Ayrıca 1136 sayılı Avukatlık Kanunu’nun “Avukatlık Ücreti” başlıklı 164. maddesinin 1. fıkrasında, avukatlık ücretinin, avukatın hukuki yardımının karşılığı olan meblağı veya değeri ifade ettiği hükme bağlanmış; Avukatlık Asgari Ücret Tarifesinin “Avukatlık Ücretinin Kapsadığı İşler” başlıklı 2. maddesinde Tarifede yazılı avukatlık ücretinin kesin hüküm elde edilinceye kadar olan dava, iş ve işlemlerin ücretinin karşılığı olduğu, Aynı tarifenin 5. Maddesinde hangi aşamada olursa olsun, dava ve icra takibini kabul eden avukat, bu Tarife hükümleri ile belirlenen ücretin tamamına hak kazanacağı belirtilmiştir.

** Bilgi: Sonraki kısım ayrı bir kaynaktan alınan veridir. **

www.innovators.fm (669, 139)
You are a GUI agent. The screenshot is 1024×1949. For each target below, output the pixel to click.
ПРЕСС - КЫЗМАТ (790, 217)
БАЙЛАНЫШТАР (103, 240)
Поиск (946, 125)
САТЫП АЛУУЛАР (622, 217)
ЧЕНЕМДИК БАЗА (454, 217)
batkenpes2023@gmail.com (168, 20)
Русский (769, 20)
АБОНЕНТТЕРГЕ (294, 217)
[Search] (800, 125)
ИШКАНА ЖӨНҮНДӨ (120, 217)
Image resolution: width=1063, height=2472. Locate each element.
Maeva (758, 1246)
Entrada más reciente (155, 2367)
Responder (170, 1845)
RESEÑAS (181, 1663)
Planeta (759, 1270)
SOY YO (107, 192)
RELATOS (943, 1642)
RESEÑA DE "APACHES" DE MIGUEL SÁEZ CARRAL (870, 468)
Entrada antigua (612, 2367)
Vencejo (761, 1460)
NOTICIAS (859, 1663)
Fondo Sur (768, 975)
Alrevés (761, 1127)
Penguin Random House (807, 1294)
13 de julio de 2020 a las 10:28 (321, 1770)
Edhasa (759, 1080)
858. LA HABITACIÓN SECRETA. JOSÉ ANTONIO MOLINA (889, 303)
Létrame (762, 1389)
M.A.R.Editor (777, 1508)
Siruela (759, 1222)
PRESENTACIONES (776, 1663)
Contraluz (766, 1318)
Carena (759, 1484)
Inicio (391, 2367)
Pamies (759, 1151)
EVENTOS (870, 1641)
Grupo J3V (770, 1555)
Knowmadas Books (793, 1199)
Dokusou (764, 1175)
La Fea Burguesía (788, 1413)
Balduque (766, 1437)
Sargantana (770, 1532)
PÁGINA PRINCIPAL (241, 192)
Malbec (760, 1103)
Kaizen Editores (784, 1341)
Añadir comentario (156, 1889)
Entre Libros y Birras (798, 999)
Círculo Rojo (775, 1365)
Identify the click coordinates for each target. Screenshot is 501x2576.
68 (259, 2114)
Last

Yine aynı Kanunun 168. Maddesinde; hukuki yardımın tamamlandığı veya dava sonunda hüküm verildiği tarihte yürürlükte olan tarife esas alınarak avukatlık ücretine hükmedileceği hükme bağlanmış, Hukuk Muhakemeleri Kanunu’nun 326. Maddesinde Kanunda yazılı hükümler dışında yargılama giderlerinin aleyhine hüküm verilen taraftan alınmasına karar verileceği, davada iki tarafın her biri kısmen haklı çıkarsa mahkemece, yargılama giderlerinin tarafların haklılık oranına göre paylaştırılacağı, aynı kanunun 323. maddesinin 1. Fıkrasının ğ) bendinde ise vekalet ücretlerinin de mahkeme masrafları içinde olduğu belirtilmiştir.
HUKUKİ DEĞERLENDİRME:
Temyizen incelenen dosyada davalı idare vekilince süresinde savunma dilekçesi verilmemiş ise de, dosya kapsamında yapılan keşfe katıldığı hususu gözönünde bulundurulduğunda davalı vekilince hukuki yardımda bulunulduğu ve vekilin yargılamaya katkısı açık olduğundan davalı idare vekili lehine vekalet ücretine hükmedilmemesinde hukuki isabet görülmemiştir.
KARAR SONUCU :
Açıklanan nedenlerle;
1.2577 sayılı Kanunun 49. maddesine uygun bulunan davalının temyiz isteminin kabulüne,
2.Davanın yukarıda özetlenen gerekçeyle reddine ilişkin temyize konu … İdare Mahkemesinin … tarih ve E:…, K:… sayılı kararının esasına ilişkin kısmının ONANMASINA vekalet ücretine yönelik olarak BOZULMASINA,
3. Dosyanın anılan Mahkemeye gönderilmesine,
4. 2577 sayılı Kanunun (Geçici 8. maddesi uyarınca uygulanmasına devam edilen) 54. maddesinin 1. fıkrası uyarınca bu kararın tebliğ tarihini izleyen 15 gün içerisinde kararın düzeltilmesi yolu açık olmak üzere 23/12/2020 tarihinde oybirliğiyle karar verildi.